Court of Appeals of Georgia

March 2, 2015

THE STATE
v.
CASTILLO

Motion to suppress. Hall Superior Court. Before Judge Deal.

Judgment affirmed.

Lee Darragh, District Attorney, Shiv Sachdeva, Assistant District Attorney, for appellant.

Robert L. Booker, for appellee.

PHIPPS, Chief Judge. Ellington, P. J., and McMillian, J., concur.

OPINION

Page 572

Phipps, Chief Judge.

Based on evidence collected during a traffic stop on May 14, 2000, Efrain Castillo was charged with driving while his license was suspended, having no proof of insurance, and committing second-degree forgery (for presenting to the officer who stopped him a social security card that did not belong to him). Castillo filed a motion to suppress the evidence, challenging the legality of the stop. The state responded that the officer had reasonable suspicion that the vehicle -- which had a dealer's drive-out tag -- was being driven in violation of state vehicle registration law. After a hearing, the trial court granted Castillo's suppression motion. The state appeals. For reasons that follow, we affirm.

Investigative stops of vehicles are analogous to Terry [[1]] stops and, therefore, must be justified by specific, articulable facts sufficient to give rise to a reasonable suspicion of criminal conduct. Operation of any vehicle required to be registered in the State of Georgia without a valid numbered license plate is a misdemeanor, except that, during the 30-day period within which vehicle registration is required, the purchaser of a new or used vehicle may operate the vehicle with a temporary plate issued by the dealer. At the time of the traffic stop in this case, Georgia law did not require the temporary plate to show its expiration date[.] [S]uch a requirement was added by OCGA § 40-2-8 (b) (2) (B) (i), effective July 1, 2000.[2]
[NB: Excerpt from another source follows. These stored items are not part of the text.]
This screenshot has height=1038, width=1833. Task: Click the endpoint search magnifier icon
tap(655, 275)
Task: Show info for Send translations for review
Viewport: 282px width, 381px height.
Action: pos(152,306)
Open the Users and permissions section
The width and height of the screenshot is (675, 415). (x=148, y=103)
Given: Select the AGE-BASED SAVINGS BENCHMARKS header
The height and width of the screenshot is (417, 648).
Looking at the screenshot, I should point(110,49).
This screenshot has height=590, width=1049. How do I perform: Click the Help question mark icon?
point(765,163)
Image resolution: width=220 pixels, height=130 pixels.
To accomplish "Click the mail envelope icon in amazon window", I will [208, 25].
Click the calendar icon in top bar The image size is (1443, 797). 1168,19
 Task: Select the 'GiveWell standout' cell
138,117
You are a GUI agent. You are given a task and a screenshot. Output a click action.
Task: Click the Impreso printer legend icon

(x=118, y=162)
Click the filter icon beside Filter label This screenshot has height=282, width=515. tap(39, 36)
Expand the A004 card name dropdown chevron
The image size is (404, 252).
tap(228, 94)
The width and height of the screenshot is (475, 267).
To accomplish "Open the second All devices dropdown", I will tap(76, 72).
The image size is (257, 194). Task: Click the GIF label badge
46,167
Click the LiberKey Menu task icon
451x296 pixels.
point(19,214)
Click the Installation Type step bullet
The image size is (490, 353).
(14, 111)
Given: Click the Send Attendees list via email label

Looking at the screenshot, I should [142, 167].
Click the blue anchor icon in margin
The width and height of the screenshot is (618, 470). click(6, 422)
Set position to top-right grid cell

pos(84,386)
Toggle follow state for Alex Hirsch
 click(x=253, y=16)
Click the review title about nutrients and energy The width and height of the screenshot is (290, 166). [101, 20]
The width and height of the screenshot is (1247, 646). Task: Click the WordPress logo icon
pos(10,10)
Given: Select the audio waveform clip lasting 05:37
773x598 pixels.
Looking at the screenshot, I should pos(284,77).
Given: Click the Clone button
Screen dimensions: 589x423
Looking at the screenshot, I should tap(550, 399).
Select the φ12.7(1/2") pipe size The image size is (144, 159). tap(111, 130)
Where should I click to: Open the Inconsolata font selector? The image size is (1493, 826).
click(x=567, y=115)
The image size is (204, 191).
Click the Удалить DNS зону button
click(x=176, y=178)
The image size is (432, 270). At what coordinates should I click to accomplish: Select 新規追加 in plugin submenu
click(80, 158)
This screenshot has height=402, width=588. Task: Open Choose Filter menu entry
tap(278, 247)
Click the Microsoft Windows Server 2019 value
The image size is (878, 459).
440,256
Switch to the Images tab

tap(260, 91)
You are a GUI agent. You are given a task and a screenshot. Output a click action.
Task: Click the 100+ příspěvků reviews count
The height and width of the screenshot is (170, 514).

[330 Ga.App. 829] And cases such as Chiasson v. State [3] recognize that, prior to July 1, 2000, the stop of a vehicle to investigate compliance with state registration law may have been authorized if the vehicle bore a dealer's drive-out tag which, based upon its " weathered" look, appeared to have been on the vehicle beyond the statutory 30-day period.[4]

OCGA § 17-5-30 (b) states that " the burden of proving that the search and seizure were lawful shall be on the state." Hence, " [i]t is the [s]tate's burden to establish the existence of circumstances constituting an exception to the general prohibition against warrantless searches and seizures." [5]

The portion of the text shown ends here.